Of course I can date. I will probably date up until when my pregnancy begins to show but my plan to have children with junguus is on course and it’s not contingent on anything. I will date you while embryos are being implanted utashtukia tuu I am pg. I am staying on course if you want me you either take me with my mixed kids or not at all. You see I’ve dated black men but I was very clear in my mind that I didn’t want and still don’t want their children and as such I avoid engaging in activities that may predispose me to that predicament. So utaniona na matriplets ushindwe I thought you were waiting for a junguu. Don’t project your limitations on me, if the women you know are not able to use science to get what they want and they have to wait around for men and their descendants genetics is pegged on the whims of men especially black and as such inferior males. That is too bad for them. Please don’t project that on me. By any definition I have not lived a conventional life. I always choose to excel. That excellence is more important when it comes to my posterity. I’m not going to risk my kids genes on some old junguu who smokes and drinks bcz epigenetics is very important. This is too serious to leave to chance and I haven’t waited and kept myself all this time to end up with garbage. My kids must get the best genes. That doesn’t happen when you are waiting for a white man. You have to go and do analysis of available seed and narrow down to the upper percentiles. If you are waiting for a man like that in real life you will be waiting for a long time.

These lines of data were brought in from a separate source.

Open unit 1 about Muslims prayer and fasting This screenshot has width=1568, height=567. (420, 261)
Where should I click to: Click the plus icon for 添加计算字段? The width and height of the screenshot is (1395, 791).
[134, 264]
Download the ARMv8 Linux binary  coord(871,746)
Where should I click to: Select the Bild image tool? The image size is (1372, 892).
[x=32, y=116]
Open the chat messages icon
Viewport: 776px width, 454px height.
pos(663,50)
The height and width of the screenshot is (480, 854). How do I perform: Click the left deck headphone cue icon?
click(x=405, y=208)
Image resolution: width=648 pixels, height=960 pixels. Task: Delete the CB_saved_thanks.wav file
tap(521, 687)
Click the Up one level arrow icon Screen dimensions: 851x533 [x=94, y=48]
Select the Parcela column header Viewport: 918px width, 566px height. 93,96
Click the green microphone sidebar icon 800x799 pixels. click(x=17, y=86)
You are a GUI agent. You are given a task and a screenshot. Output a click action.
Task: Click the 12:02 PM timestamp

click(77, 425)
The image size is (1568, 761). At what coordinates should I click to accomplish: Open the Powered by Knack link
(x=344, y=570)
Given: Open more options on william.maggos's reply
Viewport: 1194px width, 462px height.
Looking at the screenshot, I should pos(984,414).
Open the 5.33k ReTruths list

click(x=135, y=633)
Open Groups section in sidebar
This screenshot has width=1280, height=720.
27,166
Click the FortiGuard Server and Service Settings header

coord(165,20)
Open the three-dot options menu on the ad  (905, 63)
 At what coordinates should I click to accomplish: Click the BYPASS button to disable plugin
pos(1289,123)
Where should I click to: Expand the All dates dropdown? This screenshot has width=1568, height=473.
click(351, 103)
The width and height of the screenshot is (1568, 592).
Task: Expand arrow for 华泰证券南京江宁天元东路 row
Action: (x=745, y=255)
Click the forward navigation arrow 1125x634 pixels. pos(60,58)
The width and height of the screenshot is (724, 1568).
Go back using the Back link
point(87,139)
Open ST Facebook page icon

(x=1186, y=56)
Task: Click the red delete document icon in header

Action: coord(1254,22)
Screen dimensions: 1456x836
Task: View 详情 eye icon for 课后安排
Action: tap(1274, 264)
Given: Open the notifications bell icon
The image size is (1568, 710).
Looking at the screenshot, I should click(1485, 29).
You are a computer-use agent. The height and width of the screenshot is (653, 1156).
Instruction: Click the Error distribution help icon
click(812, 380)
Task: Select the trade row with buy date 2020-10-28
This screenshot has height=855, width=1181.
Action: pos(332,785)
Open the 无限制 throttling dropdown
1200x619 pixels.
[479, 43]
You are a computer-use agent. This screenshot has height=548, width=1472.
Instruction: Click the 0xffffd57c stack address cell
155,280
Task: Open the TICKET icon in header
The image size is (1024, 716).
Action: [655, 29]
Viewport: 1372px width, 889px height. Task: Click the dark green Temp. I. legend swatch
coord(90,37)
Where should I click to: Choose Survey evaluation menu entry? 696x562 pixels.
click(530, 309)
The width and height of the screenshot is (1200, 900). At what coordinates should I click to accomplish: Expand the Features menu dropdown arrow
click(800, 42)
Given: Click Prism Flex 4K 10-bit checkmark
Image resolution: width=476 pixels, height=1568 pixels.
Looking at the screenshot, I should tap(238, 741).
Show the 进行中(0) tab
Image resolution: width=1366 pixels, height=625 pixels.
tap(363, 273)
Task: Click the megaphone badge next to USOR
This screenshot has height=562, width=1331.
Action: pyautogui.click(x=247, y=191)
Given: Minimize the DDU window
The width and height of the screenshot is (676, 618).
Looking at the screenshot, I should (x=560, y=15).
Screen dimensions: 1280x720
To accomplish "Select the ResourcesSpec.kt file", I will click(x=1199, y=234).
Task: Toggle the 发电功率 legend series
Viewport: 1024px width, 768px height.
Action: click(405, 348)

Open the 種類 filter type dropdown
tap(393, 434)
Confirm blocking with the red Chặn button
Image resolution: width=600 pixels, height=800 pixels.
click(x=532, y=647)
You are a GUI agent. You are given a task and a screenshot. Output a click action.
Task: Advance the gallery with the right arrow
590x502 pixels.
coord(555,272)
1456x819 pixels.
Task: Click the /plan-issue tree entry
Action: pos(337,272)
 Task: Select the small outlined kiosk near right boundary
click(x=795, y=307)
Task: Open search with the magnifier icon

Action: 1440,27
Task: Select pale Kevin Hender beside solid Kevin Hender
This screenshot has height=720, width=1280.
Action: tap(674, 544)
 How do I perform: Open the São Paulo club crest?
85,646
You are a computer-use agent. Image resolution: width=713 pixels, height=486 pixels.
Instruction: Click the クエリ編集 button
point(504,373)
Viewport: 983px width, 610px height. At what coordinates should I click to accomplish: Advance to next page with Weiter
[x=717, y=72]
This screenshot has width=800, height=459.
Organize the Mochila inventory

I still meet men but while finessing them I’m always thinking about the next steps in my journey. The plans I have for my kids. Of course I don’t tell anyone that. Watashtukia tuu boom I’m heavily pg like damn I thought we were dating but then dating you doesn’t mean I can’t be going ahead with my plans to have mixed kids. Kila mtu ako na maisha yake. After our date you go to your house and I go to mine. You see how it works? You can’t place your life in someone else’s hand especially on some things as important as your posterity.